# TASK GOAL
Continue the text about Todd Rundgren's production work and his own records, picking up after its final sentence.

## start EXTRACT PROVIDED

In 1979, Rundgren produced the Patti Smith Group's Wave -- he and Smith had been friends since the early '70s. The album included one of Smith's best-loved songs, "Dancing Barefoot." Smith later noted that, for that song in particular, Rundgren "had a strong input, influencing the sounds of the guitars and Richard Sohl's keyboard line. Todd also wrote and played the bass line."

The next year, fading teen idol Shaun Cassidy commissioned Rundgren to recast him as a new wave artist. The resulting album Wasp, didn't sell particularly well, although it did give the world an enduring, deeply bizarre document of the former star of The Hardy Boys Mysteries singing a cover of Talking Heads' "The Book I Read."

Another early MTV staple, the Psychedelic Furs' 1982 single "Love My Way" (from their Forever Now album), featured another classic Rundgren gesture: That's him playing the marimba part that provides the song's signature hook.

Even while he was producing scores of other artists -- some still well-remembered, some forgotten -- Rundgren kept making records of his own. 1985's A Cappella album was made entirely with altered samples of his own voice; its single was the ridiculously catchy "Something to Fall Back On."

## end EXTRACT PROVIDED
## start DATA ROWS

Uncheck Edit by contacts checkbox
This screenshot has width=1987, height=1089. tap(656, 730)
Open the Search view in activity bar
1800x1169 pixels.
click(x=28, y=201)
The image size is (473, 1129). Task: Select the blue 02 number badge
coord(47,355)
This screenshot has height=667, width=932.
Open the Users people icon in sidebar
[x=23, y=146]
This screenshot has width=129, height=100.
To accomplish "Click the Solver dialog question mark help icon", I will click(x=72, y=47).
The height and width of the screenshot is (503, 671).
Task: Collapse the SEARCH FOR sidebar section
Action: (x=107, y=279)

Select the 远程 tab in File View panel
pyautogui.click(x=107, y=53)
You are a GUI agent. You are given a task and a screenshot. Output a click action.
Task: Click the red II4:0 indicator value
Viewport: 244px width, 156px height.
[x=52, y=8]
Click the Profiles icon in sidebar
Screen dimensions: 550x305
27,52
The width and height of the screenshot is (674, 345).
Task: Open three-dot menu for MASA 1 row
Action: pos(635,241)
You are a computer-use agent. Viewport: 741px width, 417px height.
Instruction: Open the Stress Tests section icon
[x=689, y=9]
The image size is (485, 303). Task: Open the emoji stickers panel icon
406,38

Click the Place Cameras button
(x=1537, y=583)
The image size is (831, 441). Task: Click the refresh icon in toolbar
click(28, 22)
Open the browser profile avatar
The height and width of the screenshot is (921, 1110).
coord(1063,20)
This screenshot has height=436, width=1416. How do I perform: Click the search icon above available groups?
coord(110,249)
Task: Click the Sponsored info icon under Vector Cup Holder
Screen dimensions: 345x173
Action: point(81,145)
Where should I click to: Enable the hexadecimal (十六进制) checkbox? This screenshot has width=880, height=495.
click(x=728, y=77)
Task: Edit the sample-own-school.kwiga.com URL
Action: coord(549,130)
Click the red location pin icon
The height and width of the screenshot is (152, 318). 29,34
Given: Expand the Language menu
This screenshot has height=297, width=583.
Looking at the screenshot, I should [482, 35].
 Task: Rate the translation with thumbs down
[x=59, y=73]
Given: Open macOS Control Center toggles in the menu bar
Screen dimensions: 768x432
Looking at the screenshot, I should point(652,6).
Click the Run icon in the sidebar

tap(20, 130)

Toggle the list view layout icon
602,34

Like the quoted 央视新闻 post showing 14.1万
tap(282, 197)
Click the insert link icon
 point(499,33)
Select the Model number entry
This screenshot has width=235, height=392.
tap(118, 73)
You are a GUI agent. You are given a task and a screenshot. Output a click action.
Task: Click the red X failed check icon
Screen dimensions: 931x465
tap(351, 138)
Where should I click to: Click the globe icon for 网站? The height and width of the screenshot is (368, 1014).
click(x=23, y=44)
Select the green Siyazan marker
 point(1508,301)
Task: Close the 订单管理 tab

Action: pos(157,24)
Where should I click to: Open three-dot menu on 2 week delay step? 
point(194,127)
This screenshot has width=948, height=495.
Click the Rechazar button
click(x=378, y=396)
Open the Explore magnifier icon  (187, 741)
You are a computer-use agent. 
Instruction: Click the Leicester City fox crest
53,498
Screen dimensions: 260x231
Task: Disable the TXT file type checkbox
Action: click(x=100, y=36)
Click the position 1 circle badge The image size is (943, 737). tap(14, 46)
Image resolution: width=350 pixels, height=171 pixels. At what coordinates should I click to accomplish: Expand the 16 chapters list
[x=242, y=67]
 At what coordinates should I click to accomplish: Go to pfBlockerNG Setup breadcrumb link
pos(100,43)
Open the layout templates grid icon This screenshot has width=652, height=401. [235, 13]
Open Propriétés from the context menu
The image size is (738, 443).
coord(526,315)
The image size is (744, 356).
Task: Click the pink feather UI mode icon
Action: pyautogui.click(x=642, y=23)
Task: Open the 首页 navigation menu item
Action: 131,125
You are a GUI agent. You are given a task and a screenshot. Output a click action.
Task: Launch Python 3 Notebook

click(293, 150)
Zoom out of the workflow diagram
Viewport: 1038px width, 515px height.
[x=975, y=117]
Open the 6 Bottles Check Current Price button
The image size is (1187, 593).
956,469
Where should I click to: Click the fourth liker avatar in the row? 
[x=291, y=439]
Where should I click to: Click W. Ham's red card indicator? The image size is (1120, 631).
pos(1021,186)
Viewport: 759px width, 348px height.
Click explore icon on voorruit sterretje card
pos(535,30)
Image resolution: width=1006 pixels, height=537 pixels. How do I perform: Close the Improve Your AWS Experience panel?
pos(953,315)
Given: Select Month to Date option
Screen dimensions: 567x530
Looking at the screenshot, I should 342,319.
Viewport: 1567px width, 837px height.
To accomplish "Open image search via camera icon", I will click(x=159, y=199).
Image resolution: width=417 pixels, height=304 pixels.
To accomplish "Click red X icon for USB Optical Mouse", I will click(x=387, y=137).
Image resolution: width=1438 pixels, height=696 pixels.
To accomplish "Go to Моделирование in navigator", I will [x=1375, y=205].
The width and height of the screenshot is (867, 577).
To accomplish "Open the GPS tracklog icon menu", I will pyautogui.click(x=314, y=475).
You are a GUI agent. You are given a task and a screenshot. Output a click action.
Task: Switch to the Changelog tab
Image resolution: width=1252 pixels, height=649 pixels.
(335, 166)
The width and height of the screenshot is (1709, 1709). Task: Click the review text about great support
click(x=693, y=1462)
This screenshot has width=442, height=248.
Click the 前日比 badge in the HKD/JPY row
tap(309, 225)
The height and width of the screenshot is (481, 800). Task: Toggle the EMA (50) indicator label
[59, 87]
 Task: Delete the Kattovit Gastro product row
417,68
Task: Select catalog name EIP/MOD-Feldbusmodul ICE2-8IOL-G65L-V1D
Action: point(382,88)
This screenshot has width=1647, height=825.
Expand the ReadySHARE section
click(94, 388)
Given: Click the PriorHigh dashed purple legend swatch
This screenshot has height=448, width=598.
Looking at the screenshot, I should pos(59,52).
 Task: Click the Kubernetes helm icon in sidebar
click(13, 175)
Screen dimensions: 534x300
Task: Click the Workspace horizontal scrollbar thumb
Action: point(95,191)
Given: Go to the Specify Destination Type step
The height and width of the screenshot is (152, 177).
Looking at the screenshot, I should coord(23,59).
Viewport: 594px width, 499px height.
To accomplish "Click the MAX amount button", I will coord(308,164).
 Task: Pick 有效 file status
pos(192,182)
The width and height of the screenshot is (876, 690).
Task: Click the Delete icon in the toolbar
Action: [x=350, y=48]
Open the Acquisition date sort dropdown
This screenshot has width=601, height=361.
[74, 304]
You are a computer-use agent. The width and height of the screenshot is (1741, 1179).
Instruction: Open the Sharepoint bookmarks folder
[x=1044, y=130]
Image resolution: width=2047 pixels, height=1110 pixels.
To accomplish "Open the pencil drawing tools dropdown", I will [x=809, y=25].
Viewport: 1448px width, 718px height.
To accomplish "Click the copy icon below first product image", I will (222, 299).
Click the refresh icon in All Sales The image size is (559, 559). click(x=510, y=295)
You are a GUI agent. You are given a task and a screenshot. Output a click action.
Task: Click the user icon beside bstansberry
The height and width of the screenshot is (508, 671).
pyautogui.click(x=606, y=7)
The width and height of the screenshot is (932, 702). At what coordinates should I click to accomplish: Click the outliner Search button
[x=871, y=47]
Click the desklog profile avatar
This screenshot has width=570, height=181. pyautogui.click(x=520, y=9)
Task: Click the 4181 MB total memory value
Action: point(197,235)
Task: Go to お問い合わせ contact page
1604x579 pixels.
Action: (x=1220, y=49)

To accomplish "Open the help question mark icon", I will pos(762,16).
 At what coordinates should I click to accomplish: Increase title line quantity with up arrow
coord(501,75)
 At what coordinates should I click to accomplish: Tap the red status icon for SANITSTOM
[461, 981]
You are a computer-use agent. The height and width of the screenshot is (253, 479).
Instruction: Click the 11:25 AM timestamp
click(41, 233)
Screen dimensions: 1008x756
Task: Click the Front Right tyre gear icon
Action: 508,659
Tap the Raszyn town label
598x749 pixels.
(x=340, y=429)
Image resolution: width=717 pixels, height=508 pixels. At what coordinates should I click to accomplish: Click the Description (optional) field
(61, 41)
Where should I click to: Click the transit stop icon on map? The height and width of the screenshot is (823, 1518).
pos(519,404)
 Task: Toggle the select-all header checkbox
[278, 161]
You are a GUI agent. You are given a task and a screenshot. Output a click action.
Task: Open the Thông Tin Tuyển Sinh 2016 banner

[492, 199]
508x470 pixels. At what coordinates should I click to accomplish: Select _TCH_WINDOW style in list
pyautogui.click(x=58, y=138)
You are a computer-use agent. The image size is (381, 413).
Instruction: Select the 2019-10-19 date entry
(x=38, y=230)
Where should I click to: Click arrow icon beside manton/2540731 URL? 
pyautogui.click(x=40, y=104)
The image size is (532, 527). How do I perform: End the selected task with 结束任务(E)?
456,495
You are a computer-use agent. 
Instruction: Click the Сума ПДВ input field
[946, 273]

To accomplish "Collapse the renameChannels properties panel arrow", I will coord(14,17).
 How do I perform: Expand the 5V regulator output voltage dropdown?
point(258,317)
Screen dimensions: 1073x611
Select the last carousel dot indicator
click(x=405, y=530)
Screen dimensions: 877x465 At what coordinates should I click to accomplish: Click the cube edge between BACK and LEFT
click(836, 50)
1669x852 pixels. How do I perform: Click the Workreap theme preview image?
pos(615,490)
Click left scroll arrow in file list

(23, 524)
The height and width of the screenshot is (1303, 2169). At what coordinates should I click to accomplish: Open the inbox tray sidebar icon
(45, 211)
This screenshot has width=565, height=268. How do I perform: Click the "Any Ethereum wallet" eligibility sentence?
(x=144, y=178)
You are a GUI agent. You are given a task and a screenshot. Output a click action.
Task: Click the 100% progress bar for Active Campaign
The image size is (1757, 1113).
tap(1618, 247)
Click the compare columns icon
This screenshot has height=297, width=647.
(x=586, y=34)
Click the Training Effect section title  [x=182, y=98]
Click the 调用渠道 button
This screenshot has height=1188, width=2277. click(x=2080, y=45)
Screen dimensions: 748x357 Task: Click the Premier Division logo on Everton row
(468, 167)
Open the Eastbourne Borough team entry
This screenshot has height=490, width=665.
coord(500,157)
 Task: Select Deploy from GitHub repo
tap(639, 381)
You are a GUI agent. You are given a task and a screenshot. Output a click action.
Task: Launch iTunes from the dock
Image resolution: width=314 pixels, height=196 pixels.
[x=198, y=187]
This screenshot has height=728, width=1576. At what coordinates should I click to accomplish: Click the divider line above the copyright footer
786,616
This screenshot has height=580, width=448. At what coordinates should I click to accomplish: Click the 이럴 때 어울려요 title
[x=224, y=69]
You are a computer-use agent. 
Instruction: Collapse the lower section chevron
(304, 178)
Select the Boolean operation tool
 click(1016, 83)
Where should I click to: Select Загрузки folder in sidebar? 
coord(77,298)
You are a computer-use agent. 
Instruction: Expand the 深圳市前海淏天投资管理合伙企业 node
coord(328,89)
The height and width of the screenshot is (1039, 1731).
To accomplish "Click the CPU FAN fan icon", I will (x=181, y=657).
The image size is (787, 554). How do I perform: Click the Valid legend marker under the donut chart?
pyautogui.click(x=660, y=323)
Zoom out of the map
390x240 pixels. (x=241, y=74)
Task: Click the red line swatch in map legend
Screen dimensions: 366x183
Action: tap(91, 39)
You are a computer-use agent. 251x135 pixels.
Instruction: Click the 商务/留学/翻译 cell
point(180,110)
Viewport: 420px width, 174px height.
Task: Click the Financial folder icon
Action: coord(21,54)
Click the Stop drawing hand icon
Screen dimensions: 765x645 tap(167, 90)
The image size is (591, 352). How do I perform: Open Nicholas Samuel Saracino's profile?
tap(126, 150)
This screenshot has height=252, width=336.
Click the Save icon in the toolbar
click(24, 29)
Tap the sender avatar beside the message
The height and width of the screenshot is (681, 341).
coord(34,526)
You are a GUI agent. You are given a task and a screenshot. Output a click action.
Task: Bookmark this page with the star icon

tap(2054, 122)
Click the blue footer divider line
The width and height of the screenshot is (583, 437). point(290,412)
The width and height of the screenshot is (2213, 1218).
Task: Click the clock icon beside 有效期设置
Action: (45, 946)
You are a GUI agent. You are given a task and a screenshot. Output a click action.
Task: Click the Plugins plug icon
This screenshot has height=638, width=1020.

## end DATA ROWS

# RESPONSE BELOW
Rundgren's mid-'80s production triumph, though, is arguably XTC's Skylarking album. He famously clashed with the band over the recording, but by a decade or so later, XTC's members looked back on it as a particularly great piece of work. Its best-known track is "Dear God," but it's full of gorgeous songs, including Colin Moulding's "Grass," below.

Moe Berg of the Canadian band The Pursuit of Happiness had clearly studied the Rundgren songbook, as you can hear in their video for "She's So Young." It appeared on their debut album, 1988's Love Junk, which Rundgren produced.

Since 1990 or so, Rundgren's been doing a lot less work with other artists -- let's just forget about the New Cars, okay? -- but he did make an unexpected appearance in 2000 as the producer of Bad Religion's The New America. Its single "I Love My Computer" went nicely with his technophilia, in any case.

Rundgren's most recent album before this week's State was 2011's (re)Production--a set of revamped covers of songs whose original incarnations he'd produced. One of them was, naturally, the New York Dolls' "Personality Crisis."